Security and Cloud Storage
Security is a big deal. Especially now that we know our sovereign governments are often the ones stealing the private keys, tapping the circuits and working to weaken and sabotage critical industry encryption standards. I won’t pretend to be a security expert but I can share some opinions and anecdotes from real work …
- The answer to most security concerns is strong encryption. Don’t trust your cloud provider? Don’t trust your internet links? Encrypt every byte of information before it leaves your premise and keep the keys to yourself.

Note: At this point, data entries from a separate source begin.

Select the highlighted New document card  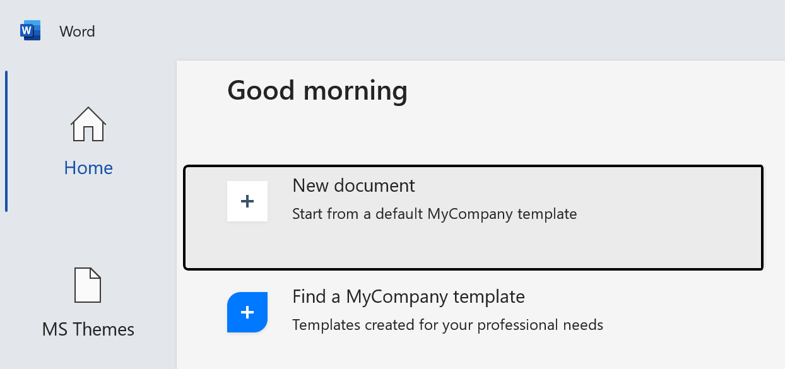click(x=473, y=217)
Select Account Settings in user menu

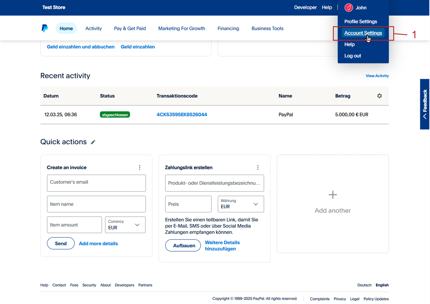pyautogui.click(x=363, y=33)
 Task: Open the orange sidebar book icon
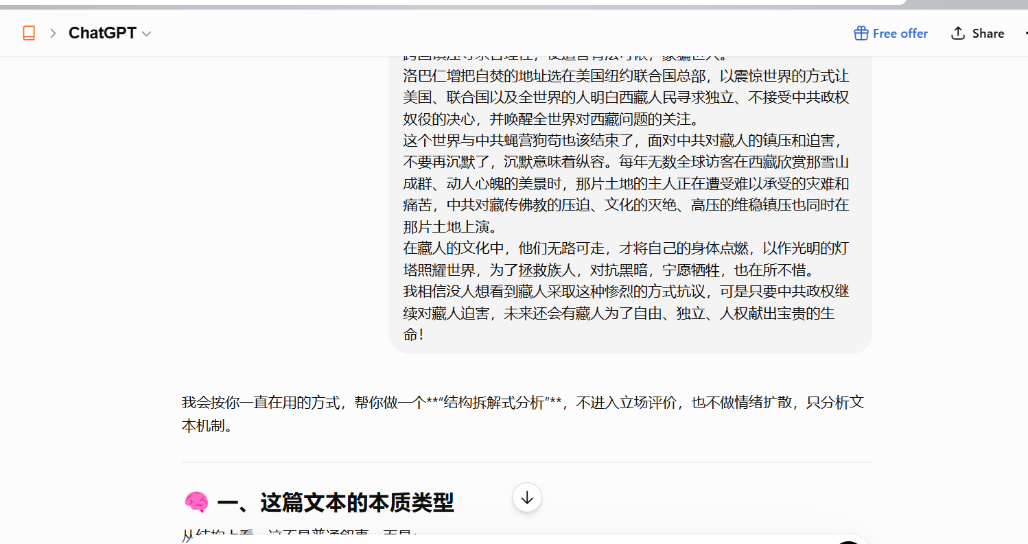(x=29, y=33)
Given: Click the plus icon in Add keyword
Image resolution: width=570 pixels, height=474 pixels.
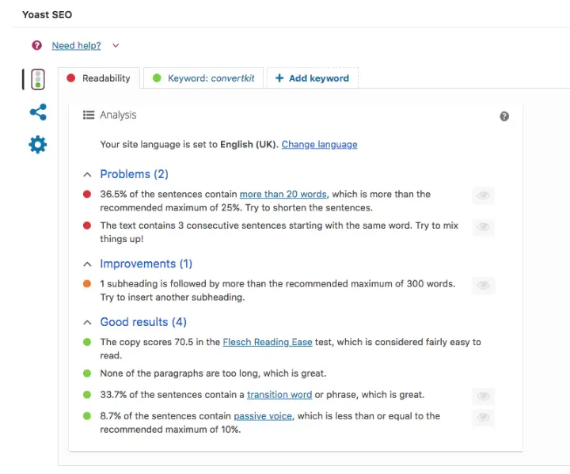Looking at the screenshot, I should 279,78.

- I’ve found that the technical act of encryption and decryption is pretty straightforward. Properly managing your private key infrastructure, exchanging keys and handling key rotation and revocation issues is the hard and operationally nasty part. The simple truth is that encryption is easy, properly managing a security and key management infrastructure can be very difficult. This needs to be understood by all before any serious data encryption effort is undertaken.
- My personal FUD detectors get lit up when I see midlevel IT professionals demanding that a cloud vendor have certain security features or 3rd party certifications that they themselves have not bothered to implement internally. If security requirement X and third party audit certification Y is so critical then why has your organization failed to obtain them?

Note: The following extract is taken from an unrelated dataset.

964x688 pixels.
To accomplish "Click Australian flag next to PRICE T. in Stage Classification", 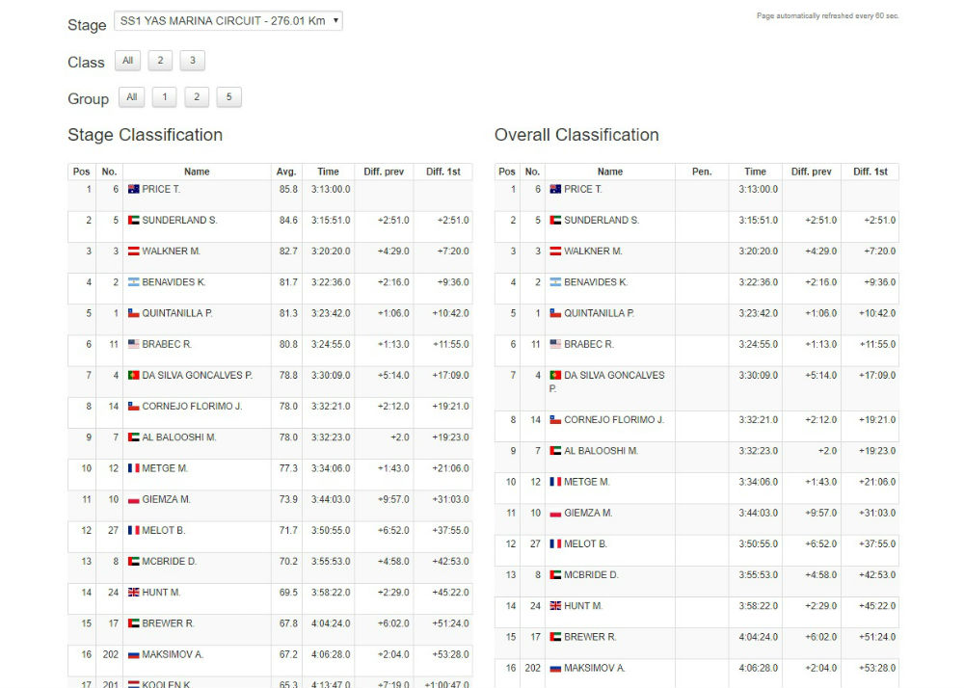I will pyautogui.click(x=133, y=190).
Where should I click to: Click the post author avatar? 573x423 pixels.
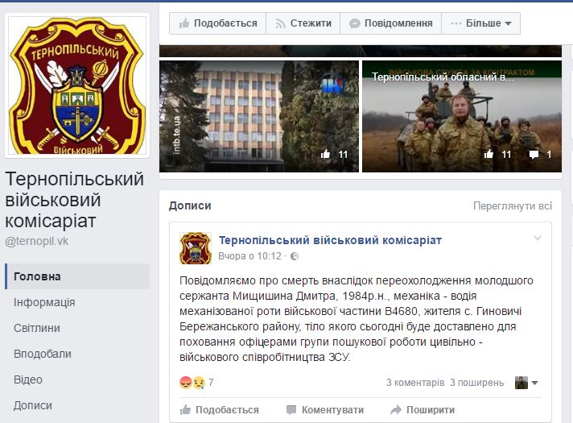[196, 248]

- Have you seen the Amazon CloudTrail announcement? Full-on audit logs for AWS API activity. This is going to make a lot of security and compliance people happy.
- It is relatively easy to get deeply technical and straight security answers out of the major cloud providers. I’ve seen this with every cloud provider I’ve worked with. All of the major players understand that security is a crucial concern amongst potential customers and all of them bend over backwards to make incredibly skilled and highly technical experts available for deep conversations with your security engineers and risk management professionals. The blunt truth is that you may not LIKE what they tell you but you WILL get honest technical data and straightforward answers from highly capable people. Initial contacts with a new provider might involve a layer or two of basic pre-sales people but those folks will know how to get the heavy hitters on the phone when needed.
- I personally do not have a lot of fear about doing real work on a platform belonging to a major provider, especially when I compare them against the real world IT environments and staff practices I see almost every day. Microsoft, Google, Amazon etc. all have many years of experience running incredibly massive internet-facing systems operating in an insanely hostile networking environment. I generally feel that these providers run tighter shops with more stringent operational and security controls and that their methods are audited, tested and updated more frequently than the IT environments of the typical life science company. Others may disagree.
Wrap up & Revision History
December 2013: This section is for tracking edits, updates and corrections over the lifespan of this document.